I took these at Paine Field in Everett, WA last week:


----------



## Jeff Hunt (Jul 4, 2014)

Very nice set of pictures. A bucket list destination for sure.

Cheers,

Jeff


----------



## razor1uk (Jul 4, 2014)

Nice pics, cool angle and nice to see ome (ex)allies together; although I think that's a 727/737 based Boeing - with new(er) engines aerodynamic improvements making it seem similar to the Dreamliner in that it's almost half the size and half the deckage.


----------



## Jeff Hunt (Jul 4, 2014)

razor1uk said:


> Nice pics, cool angle and nice to see ome (ex)allies together; although I think that's a 727/737 based Boeing - with new(er) engines aerodynamic improvements making it seem similar to the Dreamliner in that it's almost half the size and half the deckage.

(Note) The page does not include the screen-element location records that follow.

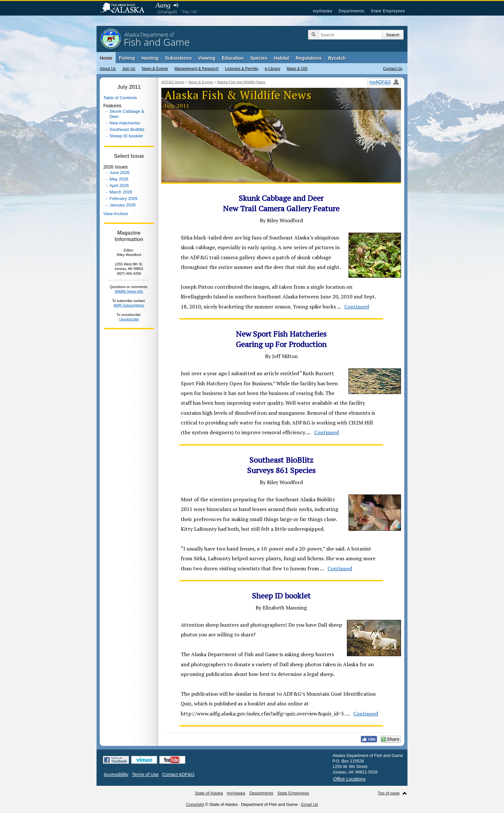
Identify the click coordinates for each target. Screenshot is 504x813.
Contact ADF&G (178, 774)
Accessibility (116, 774)
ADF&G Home (173, 82)
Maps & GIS (297, 69)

It is most definitely a 787 Dreamliner.

Cheers,

Jeff


----------



## razor1uk (Jul 4, 2014)

Ok, ..my mistake, I was thinking the 787 was doubledecker... doh! so the Boring is a expanded and modern materials teched grandchild of a 737, not a twin engined mini jumbo...


----------



## Wurger (Jul 4, 2014)




----------



## Gnomey (Jul 4, 2014)

Good shots!


----------